Yes, but: Bostonians know park access doesn't necessarily mean there's an abundance of "destination" parks, which is why Boston scored lower for equity and acreage.
- Residents in neighborhoods of color have 12% less park space per person than those in predominantly white neighborhoods, the report says.
- Low-income neighborhoods have 19% less park space per person than high-income neighborhoods.
The big picture: Access remains a troublesome issue across the country, Linda Hwang, TPL senior director for strategy and innovation, tells Axios. Residents of predominantly nonwhite neighborhoods have access to 43% less park space per person than residents of predominantly white neighborhoods.
Zoom in: Washington, D.C., took top honors in TPL's latest ranking largely thanks to its parks investment and access scores.
- The District is spending $259 per capita on parks — more than double the $108 average among the 100 most populous cities. Boston is spending roughly $176 per capita on parks.

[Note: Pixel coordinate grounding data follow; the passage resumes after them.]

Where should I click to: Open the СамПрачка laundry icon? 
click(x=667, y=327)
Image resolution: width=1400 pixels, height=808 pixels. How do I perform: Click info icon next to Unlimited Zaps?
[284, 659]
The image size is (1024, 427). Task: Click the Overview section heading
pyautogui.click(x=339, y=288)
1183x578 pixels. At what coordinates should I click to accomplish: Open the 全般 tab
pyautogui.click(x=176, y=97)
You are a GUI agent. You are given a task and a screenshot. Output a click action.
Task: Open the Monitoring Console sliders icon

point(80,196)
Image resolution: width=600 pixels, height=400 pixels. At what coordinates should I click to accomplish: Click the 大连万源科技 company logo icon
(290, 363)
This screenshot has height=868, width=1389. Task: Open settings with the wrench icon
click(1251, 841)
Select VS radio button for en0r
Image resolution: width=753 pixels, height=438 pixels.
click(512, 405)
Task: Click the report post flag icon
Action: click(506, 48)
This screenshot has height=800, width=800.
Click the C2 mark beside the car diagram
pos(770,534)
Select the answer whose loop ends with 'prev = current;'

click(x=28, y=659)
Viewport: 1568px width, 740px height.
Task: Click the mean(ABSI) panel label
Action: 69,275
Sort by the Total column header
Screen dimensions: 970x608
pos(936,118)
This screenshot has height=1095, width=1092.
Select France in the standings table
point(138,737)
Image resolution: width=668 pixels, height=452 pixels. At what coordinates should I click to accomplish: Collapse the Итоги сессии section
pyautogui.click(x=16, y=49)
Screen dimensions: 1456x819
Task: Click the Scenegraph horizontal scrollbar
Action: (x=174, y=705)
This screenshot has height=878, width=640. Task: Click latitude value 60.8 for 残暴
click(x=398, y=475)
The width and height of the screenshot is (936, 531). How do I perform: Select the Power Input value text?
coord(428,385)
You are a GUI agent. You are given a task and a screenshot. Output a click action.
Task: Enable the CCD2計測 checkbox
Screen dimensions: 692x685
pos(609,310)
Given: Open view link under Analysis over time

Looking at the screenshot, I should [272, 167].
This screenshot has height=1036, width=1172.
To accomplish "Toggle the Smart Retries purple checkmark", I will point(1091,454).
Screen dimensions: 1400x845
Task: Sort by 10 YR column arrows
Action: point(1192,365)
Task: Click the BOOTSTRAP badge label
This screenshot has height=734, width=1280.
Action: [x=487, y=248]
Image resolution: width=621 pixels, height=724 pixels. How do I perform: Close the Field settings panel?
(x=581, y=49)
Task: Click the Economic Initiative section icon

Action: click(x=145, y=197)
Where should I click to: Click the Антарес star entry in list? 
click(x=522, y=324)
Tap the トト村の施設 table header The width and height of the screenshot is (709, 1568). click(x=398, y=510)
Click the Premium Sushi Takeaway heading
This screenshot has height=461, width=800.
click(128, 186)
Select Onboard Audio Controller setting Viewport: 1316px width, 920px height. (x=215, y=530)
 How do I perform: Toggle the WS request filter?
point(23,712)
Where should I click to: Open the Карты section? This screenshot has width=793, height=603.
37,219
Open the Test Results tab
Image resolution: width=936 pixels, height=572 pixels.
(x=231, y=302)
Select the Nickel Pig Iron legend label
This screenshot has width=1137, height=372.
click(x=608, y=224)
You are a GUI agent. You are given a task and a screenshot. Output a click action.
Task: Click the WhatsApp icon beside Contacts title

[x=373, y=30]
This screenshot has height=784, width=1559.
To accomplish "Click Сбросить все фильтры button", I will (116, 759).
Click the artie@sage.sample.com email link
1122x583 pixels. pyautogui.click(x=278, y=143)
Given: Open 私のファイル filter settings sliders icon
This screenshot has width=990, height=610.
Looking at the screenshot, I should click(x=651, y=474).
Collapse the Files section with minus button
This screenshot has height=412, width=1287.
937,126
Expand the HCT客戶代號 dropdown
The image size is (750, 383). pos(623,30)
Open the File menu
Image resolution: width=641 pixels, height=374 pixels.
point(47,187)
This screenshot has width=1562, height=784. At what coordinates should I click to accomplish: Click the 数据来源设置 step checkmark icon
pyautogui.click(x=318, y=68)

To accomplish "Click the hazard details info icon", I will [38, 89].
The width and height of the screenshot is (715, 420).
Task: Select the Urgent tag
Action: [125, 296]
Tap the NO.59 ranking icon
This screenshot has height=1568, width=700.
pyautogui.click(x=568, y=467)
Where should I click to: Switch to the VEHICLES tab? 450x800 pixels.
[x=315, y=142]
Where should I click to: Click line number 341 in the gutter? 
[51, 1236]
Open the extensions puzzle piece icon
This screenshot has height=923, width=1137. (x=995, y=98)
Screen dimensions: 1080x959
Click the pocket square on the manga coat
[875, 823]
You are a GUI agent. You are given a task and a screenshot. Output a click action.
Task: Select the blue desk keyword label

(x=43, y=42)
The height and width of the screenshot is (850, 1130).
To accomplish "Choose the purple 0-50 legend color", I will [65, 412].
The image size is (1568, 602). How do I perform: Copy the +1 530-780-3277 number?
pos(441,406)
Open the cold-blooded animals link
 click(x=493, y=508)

What they’re saying: Cities increasingly view their parks and parks departments through a public health lens, says Howard Frumkin, TPL senior vice president and director of the Land and People Lab.
- "Simply defining parks as part of the public health infrastructure of a community, and then steering some health dollars towards the parks because they're healthy, is a really interesting innovation," Frumkin tells Axios.
- "And it's not rare — it's getting more and more common."
Reality check: Not every city park is a multi-acre Olmstedian masterpiece — yet even diminutive "pocket parks" and community garden lots confer physical, mental and social benefits.
- "If there's a pocket park with no sports facilities at all, but I walked 12 minutes to get there and I walk 12 minutes home, I've got my 24 minutes of moderate activity for that day," Frumkin says.